Derrière cette initiative, il y a une conviction profonde et un engagement humain exceptionnel. L’existence de cette école est le fruit de la vision courageuse du pasteur Kamonyo Botanyi Joie-Pascal, fondateur et promoteur du centre. En l’absence de financement étatique ou institutionnel régulier, c’est sa détermination, sa foi, son soutien financier personnel et l’appui de quelques personnes de bonne volonté qui ont permis au projet de voir le jour et de se maintenir jusqu’à aujourd’hui. Son rêve est simple mais ambitieux : offrir à ces enfants une éducation digne, des soins médicaux, des repas quotidiens, et surtout une vie pleine de sens, malgré les obstacles.

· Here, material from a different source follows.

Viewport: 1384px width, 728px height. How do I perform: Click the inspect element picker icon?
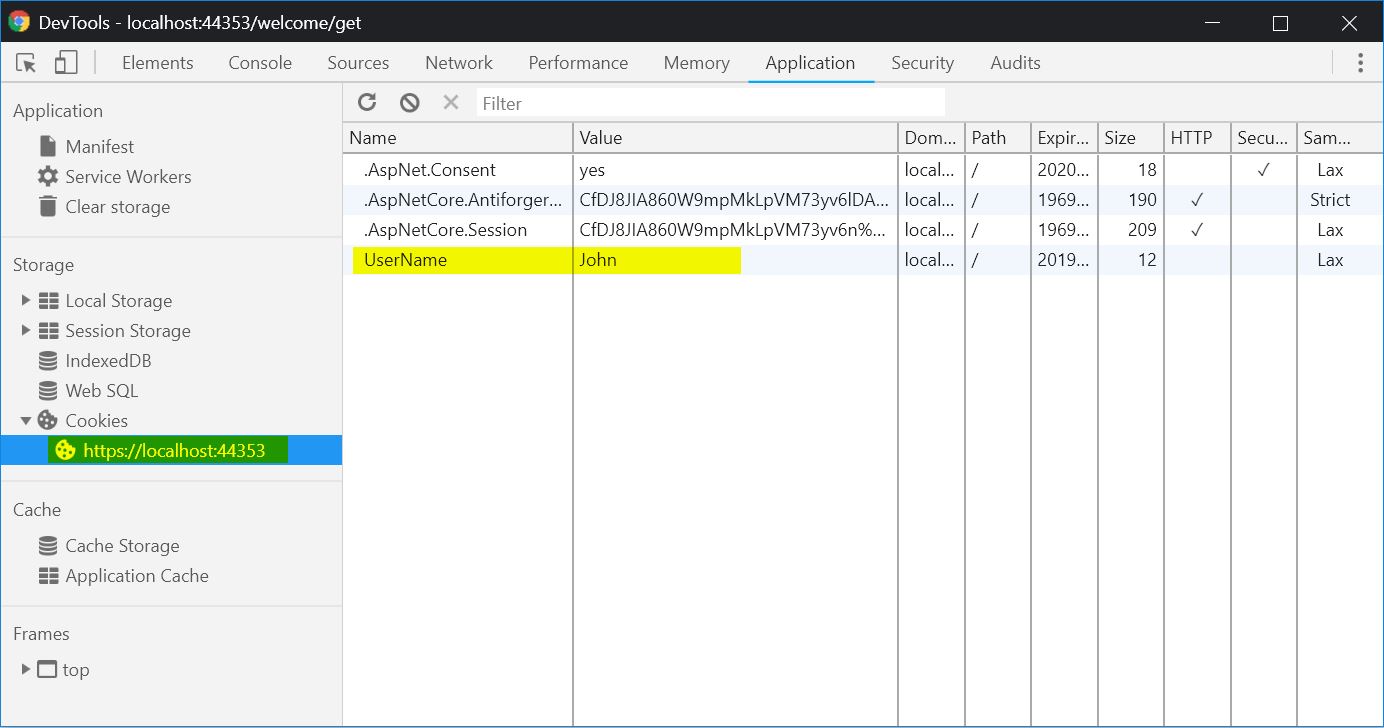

Jonas, tout comme Anne Sullivan la première enseignante de Helen Keller, est un expert dévoué au service des enfants qu’on refuse souvent de voir. L’école est dirigée par Jonas, un homme humble, passionné et engagé, spécialiste de l’éducation des enfants sourds-aveugles et interprète en langue des signes. Depuis la création de l’établissement, il s’investit sans relâche pour faire vivre ce centre dans un environnement marqué par de nombreuses contraintes. Grâce aux formations continues assurées par des spécialistes ougandais, notamment Alice Nabanja, Jonas et son équipe ont acquis une solide expertise en langue des signes tactile, en communication adaptée et en pédagogies individualisées. Il travaille dans des salles de classe non adaptées, avec un matériel pédagogique quasi inexistant, dans une infrastructure fragile. Pourtant, son énergie, sa créativité et sa foi dans le potentiel de chaque enfant démontrent qu’avec de l’engagement, l’amour et la compétence peuvent parfois pallier le manque de moyens financiers.

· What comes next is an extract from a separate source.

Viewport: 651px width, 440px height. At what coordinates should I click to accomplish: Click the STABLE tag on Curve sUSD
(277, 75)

Une réussite artisanale du centre : le miracle de la persévérance, malgré les obstacles, des histoires de réussite émergent. L’une d’elles est celle d’un enfant Sabato Samuel, sourd-aveugle accueilli dans l’école alors qu’il ne savait ni marcher, ni s’exprimer. Aujourd’hui, il est artisan, capable de créer de ses mains des objets artisanaux (bracelets qui lui permet de reconnaitre ses proches) qu’il offre gratuitement. Une réussite modeste mais symbolique, qui témoigne de la capacité des enfants sourds-aveugles à devenir autonomes et utiles à la société si on leur en donne la chance.

L’éducation des enfants sourds-aveugles est coûteuse et exigeante : internat, nourriture, soins médicaux, vêtements, manuels spécifiques, encadrement de qualité, loisirs encadrés, etc. Le centre ne peut continuer à fonctionner sans l’accompagnement de partenaires et de bailleurs engagés pour une éducation inclusive.

En cette Journée internationale de la surdité-cécité, l’école Hope Deafblind School appelle à une mobilisation urgente et collective. Pour que ces enfants ne soient plus oubliés. Pour que le silence et l’obscurité cèdent la place à la lumière et à l’expression. Pour que le droit à l’éducation devienne une réalité, même en temps de guerre.

Célébrer la Journée internationale de la surdité-cécité, ce n’est pas seulement honorer la mémoire d’Helen Keller. C’est ouvrir les yeux sur des réalités oubliées, soutenir les héros silencieux comme Jonas, et encourager les bâtisseurs de paix comme le pasteur Kamonyo Botanyi. C’est surtout donner une voix à celles et ceux qu’on n’écoute jamais.